Dataset items:
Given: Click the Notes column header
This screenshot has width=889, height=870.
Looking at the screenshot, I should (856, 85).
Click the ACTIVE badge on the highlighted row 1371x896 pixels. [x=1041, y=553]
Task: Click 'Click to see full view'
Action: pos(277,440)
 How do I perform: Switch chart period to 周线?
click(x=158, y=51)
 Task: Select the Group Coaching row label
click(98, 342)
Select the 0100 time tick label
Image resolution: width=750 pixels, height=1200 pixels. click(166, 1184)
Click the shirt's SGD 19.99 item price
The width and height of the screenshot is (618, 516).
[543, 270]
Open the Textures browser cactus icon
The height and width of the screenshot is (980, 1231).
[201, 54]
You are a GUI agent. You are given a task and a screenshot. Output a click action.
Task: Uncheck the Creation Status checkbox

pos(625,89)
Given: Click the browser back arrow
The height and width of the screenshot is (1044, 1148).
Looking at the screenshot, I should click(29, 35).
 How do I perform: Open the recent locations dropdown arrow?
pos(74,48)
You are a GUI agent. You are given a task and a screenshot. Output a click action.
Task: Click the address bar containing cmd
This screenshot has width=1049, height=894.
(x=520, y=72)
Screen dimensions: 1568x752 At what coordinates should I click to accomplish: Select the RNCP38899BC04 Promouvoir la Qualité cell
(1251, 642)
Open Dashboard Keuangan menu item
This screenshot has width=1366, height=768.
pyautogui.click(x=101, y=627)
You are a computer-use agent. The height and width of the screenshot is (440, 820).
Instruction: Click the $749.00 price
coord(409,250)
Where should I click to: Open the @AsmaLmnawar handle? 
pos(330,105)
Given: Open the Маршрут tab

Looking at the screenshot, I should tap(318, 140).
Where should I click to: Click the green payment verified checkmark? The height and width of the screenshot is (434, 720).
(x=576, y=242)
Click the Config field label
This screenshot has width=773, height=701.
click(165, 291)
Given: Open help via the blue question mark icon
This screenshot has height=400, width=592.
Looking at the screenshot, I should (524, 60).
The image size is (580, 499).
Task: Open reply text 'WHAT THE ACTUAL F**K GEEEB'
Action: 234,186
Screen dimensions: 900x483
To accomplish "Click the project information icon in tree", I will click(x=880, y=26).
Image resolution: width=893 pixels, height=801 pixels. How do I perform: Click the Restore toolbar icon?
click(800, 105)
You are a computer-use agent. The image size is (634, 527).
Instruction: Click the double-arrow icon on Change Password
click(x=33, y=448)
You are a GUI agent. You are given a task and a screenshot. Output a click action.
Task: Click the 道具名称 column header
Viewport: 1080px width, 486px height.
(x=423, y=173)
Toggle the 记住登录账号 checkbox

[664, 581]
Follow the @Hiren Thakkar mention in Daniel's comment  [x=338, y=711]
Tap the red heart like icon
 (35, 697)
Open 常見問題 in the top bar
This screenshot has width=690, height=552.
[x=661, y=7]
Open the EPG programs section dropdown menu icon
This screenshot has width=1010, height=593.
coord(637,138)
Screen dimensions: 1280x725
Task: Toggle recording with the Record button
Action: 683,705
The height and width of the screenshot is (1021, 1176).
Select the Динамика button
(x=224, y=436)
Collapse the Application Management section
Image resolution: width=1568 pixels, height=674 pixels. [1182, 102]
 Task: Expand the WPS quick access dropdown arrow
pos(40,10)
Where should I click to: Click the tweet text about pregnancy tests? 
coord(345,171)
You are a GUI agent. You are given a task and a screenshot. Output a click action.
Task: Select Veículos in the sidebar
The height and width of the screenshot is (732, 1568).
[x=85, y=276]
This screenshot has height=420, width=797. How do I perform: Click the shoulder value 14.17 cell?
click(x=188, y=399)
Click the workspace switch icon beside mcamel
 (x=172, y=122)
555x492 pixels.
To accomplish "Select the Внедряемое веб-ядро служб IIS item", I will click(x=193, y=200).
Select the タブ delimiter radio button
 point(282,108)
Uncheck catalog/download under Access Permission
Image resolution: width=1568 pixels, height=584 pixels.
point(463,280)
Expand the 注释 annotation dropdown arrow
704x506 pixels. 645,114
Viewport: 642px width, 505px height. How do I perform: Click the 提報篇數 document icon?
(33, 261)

WORK REQUEST: What is needed is a faithful transcription of every entry.

ANSWER SECTION:
Given: Click the Notes column header
This screenshot has width=889, height=870.
Looking at the screenshot, I should (856, 85).
Click the ACTIVE badge on the highlighted row 1371x896 pixels. [x=1041, y=553]
Task: Click 'Click to see full view'
Action: pos(277,440)
 How do I perform: Switch chart period to 周线?
click(x=158, y=51)
 Task: Select the Group Coaching row label
click(98, 342)
Select the 0100 time tick label
Image resolution: width=750 pixels, height=1200 pixels. click(166, 1184)
Click the shirt's SGD 19.99 item price
The width and height of the screenshot is (618, 516).
[543, 270]
Open the Textures browser cactus icon
The height and width of the screenshot is (980, 1231).
[201, 54]
You are a GUI agent. You are given a task and a screenshot. Output a click action.
Task: Uncheck the Creation Status checkbox

pos(625,89)
Given: Click the browser back arrow
The height and width of the screenshot is (1044, 1148).
Looking at the screenshot, I should click(29, 35).
 How do I perform: Open the recent locations dropdown arrow?
pos(74,48)
You are a GUI agent. You are given a task and a screenshot. Output a click action.
Task: Click the address bar containing cmd
This screenshot has width=1049, height=894.
(x=520, y=72)
Screen dimensions: 1568x752 At what coordinates should I click to accomplish: Select the RNCP38899BC04 Promouvoir la Qualité cell
(1251, 642)
Open Dashboard Keuangan menu item
This screenshot has width=1366, height=768.
pyautogui.click(x=101, y=627)
You are a computer-use agent. The height and width of the screenshot is (440, 820).
Instruction: Click the $749.00 price
coord(409,250)
Where should I click to: Open the @AsmaLmnawar handle? 
pos(330,105)
Given: Open the Маршрут tab

Looking at the screenshot, I should tap(318, 140).
Where should I click to: Click the green payment verified checkmark? The height and width of the screenshot is (434, 720).
(x=576, y=242)
Click the Config field label
This screenshot has width=773, height=701.
click(165, 291)
Given: Open help via the blue question mark icon
This screenshot has height=400, width=592.
Looking at the screenshot, I should (524, 60).
The image size is (580, 499).
Task: Open reply text 'WHAT THE ACTUAL F**K GEEEB'
Action: 234,186
Screen dimensions: 900x483
To accomplish "Click the project information icon in tree", I will click(x=880, y=26).
Image resolution: width=893 pixels, height=801 pixels. How do I perform: Click the Restore toolbar icon?
click(800, 105)
You are a computer-use agent. The image size is (634, 527).
Instruction: Click the double-arrow icon on Change Password
click(x=33, y=448)
You are a GUI agent. You are given a task and a screenshot. Output a click action.
Task: Click the 道具名称 column header
Viewport: 1080px width, 486px height.
(x=423, y=173)
Toggle the 记住登录账号 checkbox

[664, 581]
Follow the @Hiren Thakkar mention in Daniel's comment  [x=338, y=711]
Tap the red heart like icon
 (35, 697)
Open 常見問題 in the top bar
This screenshot has width=690, height=552.
[x=661, y=7]
Open the EPG programs section dropdown menu icon
This screenshot has width=1010, height=593.
coord(637,138)
Screen dimensions: 1280x725
Task: Toggle recording with the Record button
Action: 683,705
The height and width of the screenshot is (1021, 1176).
Select the Динамика button
(x=224, y=436)
Collapse the Application Management section
Image resolution: width=1568 pixels, height=674 pixels. [1182, 102]
 Task: Expand the WPS quick access dropdown arrow
pos(40,10)
Where should I click to: Click the tweet text about pregnancy tests? 
coord(345,171)
You are a GUI agent. You are given a task and a screenshot. Output a click action.
Task: Select Veículos in the sidebar
The height and width of the screenshot is (732, 1568).
[x=85, y=276]
This screenshot has height=420, width=797. How do I perform: Click the shoulder value 14.17 cell?
click(x=188, y=399)
Click the workspace switch icon beside mcamel
 (x=172, y=122)
555x492 pixels.
To accomplish "Select the Внедряемое веб-ядро служб IIS item", I will click(x=193, y=200).
Select the タブ delimiter radio button
 point(282,108)
Uncheck catalog/download under Access Permission
Image resolution: width=1568 pixels, height=584 pixels.
point(463,280)
Expand the 注释 annotation dropdown arrow
704x506 pixels. 645,114
Viewport: 642px width, 505px height. How do I perform: Click the 提報篇數 document icon?
(33, 261)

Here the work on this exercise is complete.